Data shown:
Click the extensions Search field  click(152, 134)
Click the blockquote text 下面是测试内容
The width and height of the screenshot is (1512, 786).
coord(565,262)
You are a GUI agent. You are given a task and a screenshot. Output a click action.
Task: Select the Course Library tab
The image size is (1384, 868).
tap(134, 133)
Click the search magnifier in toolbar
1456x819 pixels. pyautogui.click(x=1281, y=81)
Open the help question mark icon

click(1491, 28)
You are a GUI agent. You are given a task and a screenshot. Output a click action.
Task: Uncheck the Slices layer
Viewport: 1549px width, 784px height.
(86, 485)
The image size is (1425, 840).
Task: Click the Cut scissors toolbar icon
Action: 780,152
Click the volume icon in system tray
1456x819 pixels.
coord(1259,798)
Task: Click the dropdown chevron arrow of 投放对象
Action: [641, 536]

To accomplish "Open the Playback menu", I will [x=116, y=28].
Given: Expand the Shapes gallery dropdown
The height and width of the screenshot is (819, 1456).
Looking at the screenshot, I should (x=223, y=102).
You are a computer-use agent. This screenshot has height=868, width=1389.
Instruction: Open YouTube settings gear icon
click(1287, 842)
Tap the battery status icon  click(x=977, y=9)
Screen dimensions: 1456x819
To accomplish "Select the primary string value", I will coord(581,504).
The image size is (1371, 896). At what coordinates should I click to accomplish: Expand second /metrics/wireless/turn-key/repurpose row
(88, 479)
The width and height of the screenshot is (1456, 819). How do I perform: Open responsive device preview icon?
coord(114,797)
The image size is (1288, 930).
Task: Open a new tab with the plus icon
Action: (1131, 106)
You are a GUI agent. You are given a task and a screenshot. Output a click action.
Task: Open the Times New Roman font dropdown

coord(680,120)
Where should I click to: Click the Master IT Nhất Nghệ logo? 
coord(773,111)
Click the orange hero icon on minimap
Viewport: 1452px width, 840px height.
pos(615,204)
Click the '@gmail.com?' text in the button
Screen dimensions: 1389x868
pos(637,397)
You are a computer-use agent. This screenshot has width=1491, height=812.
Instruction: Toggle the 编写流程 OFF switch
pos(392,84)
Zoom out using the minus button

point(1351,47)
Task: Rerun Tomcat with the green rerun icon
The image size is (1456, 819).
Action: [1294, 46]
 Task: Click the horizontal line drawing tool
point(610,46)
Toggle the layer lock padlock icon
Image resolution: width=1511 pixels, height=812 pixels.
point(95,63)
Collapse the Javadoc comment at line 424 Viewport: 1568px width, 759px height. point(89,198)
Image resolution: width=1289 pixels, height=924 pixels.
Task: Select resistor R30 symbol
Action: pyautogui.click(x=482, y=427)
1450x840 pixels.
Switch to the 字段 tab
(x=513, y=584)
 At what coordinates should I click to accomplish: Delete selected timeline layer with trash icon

Assignment:
Lines holding "computer": count them across the data and reply with the number alone.

Finished task:
2